Ubisoft seems to have an odd fixation with horse-themed mobile games. The publisher made an Android version of the inexplicably popular Howrse, a sort of equestrian-themed adaptation of free PC RPGs like Ragnarok Online. Now Ubi has created its own horsy mobile game, the innocuously-titled Horse Haven World Adventure.

It's terrifying. Completely, utterly terrifying. If H.P. Lovecraft and H.R. Geiger had some kind of genetically engineered offspring with too many initials, it would not come close to approaching the horror that lies beneath Horse Haven World Adventure. To look upon this game is to go mad.

No, not just because it's another fairly brainless free-to-play mobile game - which it is. Not just because it includes in-app purchases up to an astounding $106.97 (for a little more you could buy an actual horse). And not because Ubisoft is blatantly marketing a free-to-play title with crazy IAP to little girls, who are the de facto target for any game containing this many horses and this much pink in close proximity. Little girls seem to love horses without reserve or logic, despite the fact that many of them are bundles of stupid, crazy energy wrapped up in 1200 pounds of bone and muscle. No, the terror of Horse Haven is far more subtle, and all the more insidious for hiding beneath a saccharine surface.

The game is a mix of a Tamagotchi-style breeding sim, another "village builder" where you maintain and expand your ranch a la Farmville, and a fairly tame endless runner where you control your horse as it jumps over hurdles and, for some reason, collects coins. All of that seems fine and dandy, though the trailer leaves some questions to be answered. For example, why doesn't your idyllic and tastefully-appointed stable have any hay or straw in the stalls?

[EMBED_YT]https://youtu.be/PfLzxFoIapo

[/EMBED_YT]

Look, I realize that throwing a bunch of dead grass on your stone floors might spoil that pristine look you're going for, but in about half an hour you're going to have rancid horse piss stains that will never come up. Then you'll wish you'd put something down... and not long after, you'll wish that you had thought to buy a manure scoop. Trust me on this, little girls. I was raised on a ranch with real horses. Their capacity for defecation is astounding. The crazy thing is, there's actually a hay-laying sequence in the game... after which the bedding mysteriously disappears. Did the horses kick the straw out so they could poop on the floor? Are they intentionally screwing with you?

Don't look at me like that, kiddo. I know you're about to drop a six-pound deuce in here.

OK, so the trailer makes Horse Haven look like your typical free-to-play grind-a-lot. It can't be that bad, right? It's just a OH DEAR LORD WHAT IS THAT

According to the game, this Rapunzel knock-off is your cousin Amy, whose Montana ranch you're renovating.

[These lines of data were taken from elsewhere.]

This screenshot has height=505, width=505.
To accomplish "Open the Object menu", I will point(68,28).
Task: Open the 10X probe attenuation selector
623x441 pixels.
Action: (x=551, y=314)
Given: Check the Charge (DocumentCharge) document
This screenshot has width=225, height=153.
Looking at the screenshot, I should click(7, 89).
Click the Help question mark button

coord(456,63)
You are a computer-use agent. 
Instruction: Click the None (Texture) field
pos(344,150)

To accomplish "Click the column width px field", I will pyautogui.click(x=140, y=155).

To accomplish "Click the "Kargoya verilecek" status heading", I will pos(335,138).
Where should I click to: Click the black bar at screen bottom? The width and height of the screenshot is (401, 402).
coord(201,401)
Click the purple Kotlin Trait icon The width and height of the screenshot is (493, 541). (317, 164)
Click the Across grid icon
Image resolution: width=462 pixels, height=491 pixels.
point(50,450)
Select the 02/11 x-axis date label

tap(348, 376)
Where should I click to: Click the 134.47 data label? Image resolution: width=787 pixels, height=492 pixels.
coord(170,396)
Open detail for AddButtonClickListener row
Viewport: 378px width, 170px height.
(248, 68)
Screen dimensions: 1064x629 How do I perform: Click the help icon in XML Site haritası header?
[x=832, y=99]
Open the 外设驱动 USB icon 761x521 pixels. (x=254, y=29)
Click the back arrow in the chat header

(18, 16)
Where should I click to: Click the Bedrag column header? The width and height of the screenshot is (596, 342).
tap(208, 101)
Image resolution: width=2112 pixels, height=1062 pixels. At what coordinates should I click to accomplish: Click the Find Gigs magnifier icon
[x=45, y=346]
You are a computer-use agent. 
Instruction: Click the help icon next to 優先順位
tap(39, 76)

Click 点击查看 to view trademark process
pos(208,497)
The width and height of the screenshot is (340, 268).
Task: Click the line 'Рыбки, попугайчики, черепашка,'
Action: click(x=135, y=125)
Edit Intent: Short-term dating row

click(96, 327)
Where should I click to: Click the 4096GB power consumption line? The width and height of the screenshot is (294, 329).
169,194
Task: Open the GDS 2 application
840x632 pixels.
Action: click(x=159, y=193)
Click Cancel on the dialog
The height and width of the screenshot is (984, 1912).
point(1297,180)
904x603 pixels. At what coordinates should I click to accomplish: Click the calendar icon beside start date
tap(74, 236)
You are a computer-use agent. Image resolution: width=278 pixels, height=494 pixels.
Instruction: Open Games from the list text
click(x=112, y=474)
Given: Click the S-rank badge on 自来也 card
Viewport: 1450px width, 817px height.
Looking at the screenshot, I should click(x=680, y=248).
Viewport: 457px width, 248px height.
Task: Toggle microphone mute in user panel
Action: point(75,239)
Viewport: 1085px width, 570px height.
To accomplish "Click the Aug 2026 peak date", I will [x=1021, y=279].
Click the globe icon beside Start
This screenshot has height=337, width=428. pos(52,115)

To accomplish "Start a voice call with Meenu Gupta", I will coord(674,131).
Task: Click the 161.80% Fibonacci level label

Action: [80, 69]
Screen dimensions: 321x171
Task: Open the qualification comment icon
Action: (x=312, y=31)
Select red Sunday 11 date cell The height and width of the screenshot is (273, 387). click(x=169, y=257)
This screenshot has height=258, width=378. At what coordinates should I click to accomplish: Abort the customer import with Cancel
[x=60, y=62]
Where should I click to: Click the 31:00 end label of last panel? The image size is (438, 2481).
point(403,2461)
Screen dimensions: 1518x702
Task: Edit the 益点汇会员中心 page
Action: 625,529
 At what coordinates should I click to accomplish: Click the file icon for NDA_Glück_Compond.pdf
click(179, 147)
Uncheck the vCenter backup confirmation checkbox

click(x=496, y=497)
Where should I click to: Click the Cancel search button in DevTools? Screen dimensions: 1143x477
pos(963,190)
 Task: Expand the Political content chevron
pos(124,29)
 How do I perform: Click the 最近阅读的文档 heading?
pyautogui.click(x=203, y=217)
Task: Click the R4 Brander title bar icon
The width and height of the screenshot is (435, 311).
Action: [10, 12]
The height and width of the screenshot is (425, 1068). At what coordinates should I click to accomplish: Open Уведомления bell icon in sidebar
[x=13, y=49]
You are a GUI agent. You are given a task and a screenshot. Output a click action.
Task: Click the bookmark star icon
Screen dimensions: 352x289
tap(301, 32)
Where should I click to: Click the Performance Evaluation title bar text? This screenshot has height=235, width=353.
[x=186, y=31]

According to her gaping maw and ever-staring eyes, she is Anat, daughter-consort of Ba'al, vengeful warrior goddess who joyfully wades knee-deep in the blood of her sacrificed enemies.

The resemblance is uncanny.

OK, OK, so perhaps the character design is a little creepy (and unoriginal - that buckskin horse is a dead ringer for Spirit, Stallion of the Cimarron). Let's just try to continue, shall we? The game lets you buy ranches and farms in different locations around the world, and the various steeplechase courses are played out on country-themed backdrops. See, Cousin Anat Amy is wearing a kimono, because... Japan?

Hold on, how can you ride a horse while wearing a kimono? I suppose you could try side-saddle, but the horse in the screenshot isn't equipped for... wait, WHY IS THAT HORSE WEARING A SADDLE AT ALL? There's no rider, not to mention a complete lack of bridle or reins! In fact, nowhere in this game do you see a mounted rider on a horse, despite the fact that much of the IAP grind is dedicated to various adorable saddles, leg guards, and other tack.

What happened to the riders? Where are the riders, Amy? Did you kill them for staring too long at your horses? Is that why these demon-steeds are jumping hurdles in front of stepped pyramids, where you drag your screaming victims to the top to be flayed alive for their equestrian crimes? Do you feed them to your horses, the mythical Mares of Diomedes? Where did you put the bodies, cousin?  

Look at that face. She'll never tell. Maybe they're in that barn you just restored for 200 coins.

Horse Haven World Adventure is a free download on Android 4.0 or higher. Players have the option of buying gold or diamonds with real money, or with the captured souls of My Little Pony fans. The game features notifications that whisper forbidden truths in your ear at night, tempting you to spend, spend, spend. It will not rest until your bank account is devoured, laid broken upon the altar of Amy. Only then will you know peace from this horror.